WHAT THE EXERCISE ASKS>
From the first line of the data below through the line holding "mars 2022 (336, 915)", write out each line exactly as it stands.

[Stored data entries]
- Opening Delimiter -

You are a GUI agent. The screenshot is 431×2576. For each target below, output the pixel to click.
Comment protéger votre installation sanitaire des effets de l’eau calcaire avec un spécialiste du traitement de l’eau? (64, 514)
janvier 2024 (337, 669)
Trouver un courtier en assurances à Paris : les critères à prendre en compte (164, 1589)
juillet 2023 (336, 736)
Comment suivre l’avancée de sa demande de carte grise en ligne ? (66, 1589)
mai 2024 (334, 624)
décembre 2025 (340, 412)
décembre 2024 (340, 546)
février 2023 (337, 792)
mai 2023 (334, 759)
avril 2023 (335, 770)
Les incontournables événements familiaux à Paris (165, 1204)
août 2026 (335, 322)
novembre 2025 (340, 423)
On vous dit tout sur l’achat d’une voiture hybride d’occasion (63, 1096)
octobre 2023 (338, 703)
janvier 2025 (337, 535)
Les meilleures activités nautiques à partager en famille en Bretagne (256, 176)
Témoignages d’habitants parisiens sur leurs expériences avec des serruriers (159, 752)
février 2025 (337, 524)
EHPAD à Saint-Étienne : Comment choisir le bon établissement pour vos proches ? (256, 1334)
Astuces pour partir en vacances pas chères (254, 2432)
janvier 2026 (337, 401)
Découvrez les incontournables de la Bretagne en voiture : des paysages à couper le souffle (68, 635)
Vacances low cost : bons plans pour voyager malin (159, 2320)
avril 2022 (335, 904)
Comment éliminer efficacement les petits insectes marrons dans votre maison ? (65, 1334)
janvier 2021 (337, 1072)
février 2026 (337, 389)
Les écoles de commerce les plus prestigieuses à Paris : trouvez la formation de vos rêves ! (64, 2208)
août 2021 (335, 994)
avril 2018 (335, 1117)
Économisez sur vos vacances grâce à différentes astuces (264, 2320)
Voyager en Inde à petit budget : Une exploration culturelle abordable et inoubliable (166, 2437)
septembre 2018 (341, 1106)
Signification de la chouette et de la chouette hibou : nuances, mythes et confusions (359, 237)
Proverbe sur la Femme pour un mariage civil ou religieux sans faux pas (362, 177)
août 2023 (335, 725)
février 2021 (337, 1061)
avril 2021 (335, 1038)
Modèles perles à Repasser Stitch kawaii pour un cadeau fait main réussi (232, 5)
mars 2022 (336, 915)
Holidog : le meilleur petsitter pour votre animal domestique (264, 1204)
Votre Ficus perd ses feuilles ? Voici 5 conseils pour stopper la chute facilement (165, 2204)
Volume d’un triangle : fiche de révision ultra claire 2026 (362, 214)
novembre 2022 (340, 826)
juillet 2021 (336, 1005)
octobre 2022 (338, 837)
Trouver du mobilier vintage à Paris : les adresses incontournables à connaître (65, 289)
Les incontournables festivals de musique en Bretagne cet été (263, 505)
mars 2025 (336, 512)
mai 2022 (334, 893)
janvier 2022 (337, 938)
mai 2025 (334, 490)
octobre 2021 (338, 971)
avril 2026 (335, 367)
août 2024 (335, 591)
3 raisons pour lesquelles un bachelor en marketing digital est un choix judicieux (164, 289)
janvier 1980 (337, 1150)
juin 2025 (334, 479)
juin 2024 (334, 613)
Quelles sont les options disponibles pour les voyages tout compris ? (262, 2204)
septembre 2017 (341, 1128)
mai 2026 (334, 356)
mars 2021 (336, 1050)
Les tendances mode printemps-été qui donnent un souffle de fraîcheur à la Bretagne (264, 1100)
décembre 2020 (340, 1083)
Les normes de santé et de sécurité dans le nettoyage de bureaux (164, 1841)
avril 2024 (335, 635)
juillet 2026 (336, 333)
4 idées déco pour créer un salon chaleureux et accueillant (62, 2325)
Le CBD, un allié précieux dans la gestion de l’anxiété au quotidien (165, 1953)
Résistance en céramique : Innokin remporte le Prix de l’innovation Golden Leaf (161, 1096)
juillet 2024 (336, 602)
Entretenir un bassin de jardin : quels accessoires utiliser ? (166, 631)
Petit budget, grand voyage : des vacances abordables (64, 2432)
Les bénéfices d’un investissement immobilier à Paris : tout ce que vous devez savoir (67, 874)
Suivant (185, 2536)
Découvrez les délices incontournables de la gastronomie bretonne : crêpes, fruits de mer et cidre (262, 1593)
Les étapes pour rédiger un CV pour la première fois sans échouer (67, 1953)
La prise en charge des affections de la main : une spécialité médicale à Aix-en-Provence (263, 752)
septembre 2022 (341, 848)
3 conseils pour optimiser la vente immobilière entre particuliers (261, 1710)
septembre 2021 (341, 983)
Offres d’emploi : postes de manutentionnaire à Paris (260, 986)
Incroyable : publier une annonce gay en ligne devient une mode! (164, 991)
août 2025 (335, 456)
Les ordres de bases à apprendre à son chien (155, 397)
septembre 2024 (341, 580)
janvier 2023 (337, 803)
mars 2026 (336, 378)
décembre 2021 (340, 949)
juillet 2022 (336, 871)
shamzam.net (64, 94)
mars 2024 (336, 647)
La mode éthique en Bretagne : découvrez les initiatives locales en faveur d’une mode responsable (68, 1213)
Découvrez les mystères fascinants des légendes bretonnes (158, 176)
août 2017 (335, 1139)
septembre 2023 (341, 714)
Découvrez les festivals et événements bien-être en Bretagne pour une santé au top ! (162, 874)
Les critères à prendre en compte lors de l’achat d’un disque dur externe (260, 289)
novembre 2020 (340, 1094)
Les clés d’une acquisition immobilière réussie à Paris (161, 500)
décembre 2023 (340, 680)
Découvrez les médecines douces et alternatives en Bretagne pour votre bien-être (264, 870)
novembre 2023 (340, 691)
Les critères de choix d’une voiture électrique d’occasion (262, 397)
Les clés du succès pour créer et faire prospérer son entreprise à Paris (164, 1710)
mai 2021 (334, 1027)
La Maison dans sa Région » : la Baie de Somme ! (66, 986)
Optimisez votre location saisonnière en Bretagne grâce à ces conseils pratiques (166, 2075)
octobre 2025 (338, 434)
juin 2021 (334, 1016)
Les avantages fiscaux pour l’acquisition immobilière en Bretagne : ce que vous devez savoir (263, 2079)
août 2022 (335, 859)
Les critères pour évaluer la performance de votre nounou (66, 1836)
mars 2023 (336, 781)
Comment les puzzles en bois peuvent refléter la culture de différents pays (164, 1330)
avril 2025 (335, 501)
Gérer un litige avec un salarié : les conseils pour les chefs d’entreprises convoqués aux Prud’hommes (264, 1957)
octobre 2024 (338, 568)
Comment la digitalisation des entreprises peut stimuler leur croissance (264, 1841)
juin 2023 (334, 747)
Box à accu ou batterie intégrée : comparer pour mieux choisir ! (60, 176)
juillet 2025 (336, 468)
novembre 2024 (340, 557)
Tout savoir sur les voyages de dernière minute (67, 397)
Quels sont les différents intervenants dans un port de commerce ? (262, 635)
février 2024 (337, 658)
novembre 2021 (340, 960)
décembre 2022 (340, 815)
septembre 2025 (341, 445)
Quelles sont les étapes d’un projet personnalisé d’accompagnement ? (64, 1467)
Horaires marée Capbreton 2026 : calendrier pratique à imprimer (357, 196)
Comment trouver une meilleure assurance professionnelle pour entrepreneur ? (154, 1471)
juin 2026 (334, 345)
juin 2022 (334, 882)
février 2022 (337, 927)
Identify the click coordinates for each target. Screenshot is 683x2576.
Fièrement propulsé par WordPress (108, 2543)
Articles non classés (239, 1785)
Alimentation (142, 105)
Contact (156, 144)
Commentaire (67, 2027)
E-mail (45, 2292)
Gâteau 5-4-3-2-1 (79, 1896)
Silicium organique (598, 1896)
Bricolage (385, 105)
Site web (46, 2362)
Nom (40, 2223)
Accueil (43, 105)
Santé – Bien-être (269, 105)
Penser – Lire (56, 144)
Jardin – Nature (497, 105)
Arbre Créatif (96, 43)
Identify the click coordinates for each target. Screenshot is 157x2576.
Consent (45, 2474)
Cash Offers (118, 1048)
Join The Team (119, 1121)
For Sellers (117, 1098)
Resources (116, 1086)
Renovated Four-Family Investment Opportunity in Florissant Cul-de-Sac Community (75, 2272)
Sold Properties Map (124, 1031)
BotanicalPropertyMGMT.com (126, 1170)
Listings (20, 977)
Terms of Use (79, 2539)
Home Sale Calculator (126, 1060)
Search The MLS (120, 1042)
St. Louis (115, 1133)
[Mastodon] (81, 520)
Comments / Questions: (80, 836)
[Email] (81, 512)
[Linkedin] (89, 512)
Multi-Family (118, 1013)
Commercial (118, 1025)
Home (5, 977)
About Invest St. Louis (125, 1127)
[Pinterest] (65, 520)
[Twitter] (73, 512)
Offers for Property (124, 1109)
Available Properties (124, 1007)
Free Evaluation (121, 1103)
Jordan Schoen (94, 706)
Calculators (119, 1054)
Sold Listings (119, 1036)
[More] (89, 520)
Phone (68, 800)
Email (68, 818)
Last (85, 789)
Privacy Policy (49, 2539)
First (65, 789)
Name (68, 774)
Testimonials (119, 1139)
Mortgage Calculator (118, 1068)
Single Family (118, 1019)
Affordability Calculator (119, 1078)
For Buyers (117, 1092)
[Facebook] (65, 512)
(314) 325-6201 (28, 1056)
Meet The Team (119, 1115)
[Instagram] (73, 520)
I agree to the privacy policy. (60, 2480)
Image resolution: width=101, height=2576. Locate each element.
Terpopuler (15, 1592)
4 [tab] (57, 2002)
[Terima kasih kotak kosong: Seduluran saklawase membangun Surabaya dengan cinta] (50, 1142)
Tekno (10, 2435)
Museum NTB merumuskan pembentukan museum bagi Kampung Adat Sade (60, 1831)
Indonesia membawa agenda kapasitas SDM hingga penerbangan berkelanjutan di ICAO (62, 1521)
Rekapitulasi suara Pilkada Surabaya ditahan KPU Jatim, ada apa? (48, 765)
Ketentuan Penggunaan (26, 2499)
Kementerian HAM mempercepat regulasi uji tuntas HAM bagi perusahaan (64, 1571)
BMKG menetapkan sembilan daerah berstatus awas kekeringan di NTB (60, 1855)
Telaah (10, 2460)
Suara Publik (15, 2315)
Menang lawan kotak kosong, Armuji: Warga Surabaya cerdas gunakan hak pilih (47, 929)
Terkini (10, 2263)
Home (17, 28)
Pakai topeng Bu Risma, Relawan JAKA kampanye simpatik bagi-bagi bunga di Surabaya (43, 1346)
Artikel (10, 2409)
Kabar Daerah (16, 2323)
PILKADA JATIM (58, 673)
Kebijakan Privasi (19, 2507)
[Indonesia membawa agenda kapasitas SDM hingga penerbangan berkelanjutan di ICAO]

- Closing Delimiter -

EXPECTED ANSWER>
You are a GUI agent. The screenshot is 431×2576. For each target below, output the pixel to click.
Comment protéger votre installation sanitaire des effets de l’eau calcaire avec un spécialiste du traitement de l’eau? (64, 514)
janvier 2024 (337, 669)
Trouver un courtier en assurances à Paris : les critères à prendre en compte (164, 1589)
juillet 2023 (336, 736)
Comment suivre l’avancée de sa demande de carte grise en ligne ? (66, 1589)
mai 2024 (334, 624)
décembre 2025 (340, 412)
décembre 2024 (340, 546)
février 2023 (337, 792)
mai 2023 (334, 759)
avril 2023 (335, 770)
Les incontournables événements familiaux à Paris (165, 1204)
août 2026 (335, 322)
novembre 2025 (340, 423)
On vous dit tout sur l’achat d’une voiture hybride d’occasion (63, 1096)
octobre 2023 (338, 703)
janvier 2025 (337, 535)
Les meilleures activités nautiques à partager en famille en Bretagne (256, 176)
Témoignages d’habitants parisiens sur leurs expériences avec des serruriers (159, 752)
février 2025 (337, 524)
EHPAD à Saint-Étienne : Comment choisir le bon établissement pour vos proches ? (256, 1334)
Astuces pour partir en vacances pas chères (254, 2432)
janvier 2026 (337, 401)
Découvrez les incontournables de la Bretagne en voiture : des paysages à couper le souffle (68, 635)
Vacances low cost : bons plans pour voyager malin (159, 2320)
avril 2022 (335, 904)
Comment éliminer efficacement les petits insectes marrons dans votre maison ? (65, 1334)
janvier 2021 (337, 1072)
février 2026 (337, 389)
Les écoles de commerce les plus prestigieuses à Paris : trouvez la formation de vos rêves ! (64, 2208)
août 2021 (335, 994)
avril 2018 (335, 1117)
Économisez sur vos vacances grâce à différentes astuces (264, 2320)
Voyager en Inde à petit budget : Une exploration culturelle abordable et inoubliable (166, 2437)
septembre 2018 (341, 1106)
Signification de la chouette et de la chouette hibou : nuances, mythes et confusions (359, 237)
Proverbe sur la Femme pour un mariage civil ou religieux sans faux pas (362, 177)
août 2023 (335, 725)
février 2021 (337, 1061)
avril 2021 (335, 1038)
Modèles perles à Repasser Stitch kawaii pour un cadeau fait main réussi (232, 5)
mars 2022 (336, 915)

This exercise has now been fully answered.